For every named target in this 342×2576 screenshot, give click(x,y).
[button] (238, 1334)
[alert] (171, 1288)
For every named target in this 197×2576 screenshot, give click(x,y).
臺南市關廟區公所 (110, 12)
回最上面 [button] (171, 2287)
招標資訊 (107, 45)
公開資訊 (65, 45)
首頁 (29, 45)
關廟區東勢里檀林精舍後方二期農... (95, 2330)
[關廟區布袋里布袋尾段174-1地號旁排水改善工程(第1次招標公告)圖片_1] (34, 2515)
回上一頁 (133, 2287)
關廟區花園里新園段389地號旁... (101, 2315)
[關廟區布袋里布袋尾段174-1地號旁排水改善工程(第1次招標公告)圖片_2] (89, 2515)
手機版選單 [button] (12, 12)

______

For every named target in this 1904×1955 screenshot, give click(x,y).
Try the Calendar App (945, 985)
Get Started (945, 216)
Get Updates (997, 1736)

______

THE PROBLEM: Print exactly the lines of the listing above starting at the line containing "[button] (238, 1334)" and ending at the line containing "手機版選單 [button] (12, 12)", both included.

RESPONSE TO THIS TASK:
[button] (238, 1334)
[alert] (171, 1288)
For every named target in this 197×2576 screenshot, give click(x,y).
臺南市關廟區公所 (110, 12)
回最上面 [button] (171, 2287)
招標資訊 (107, 45)
公開資訊 (65, 45)
首頁 (29, 45)
關廟區東勢里檀林精舍後方二期農... (95, 2330)
[關廟區布袋里布袋尾段174-1地號旁排水改善工程(第1次招標公告)圖片_1] (34, 2515)
回上一頁 (133, 2287)
關廟區花園里新園段389地號旁... (101, 2315)
[關廟區布袋里布袋尾段174-1地號旁排水改善工程(第1次招標公告)圖片_2] (89, 2515)
手機版選單 [button] (12, 12)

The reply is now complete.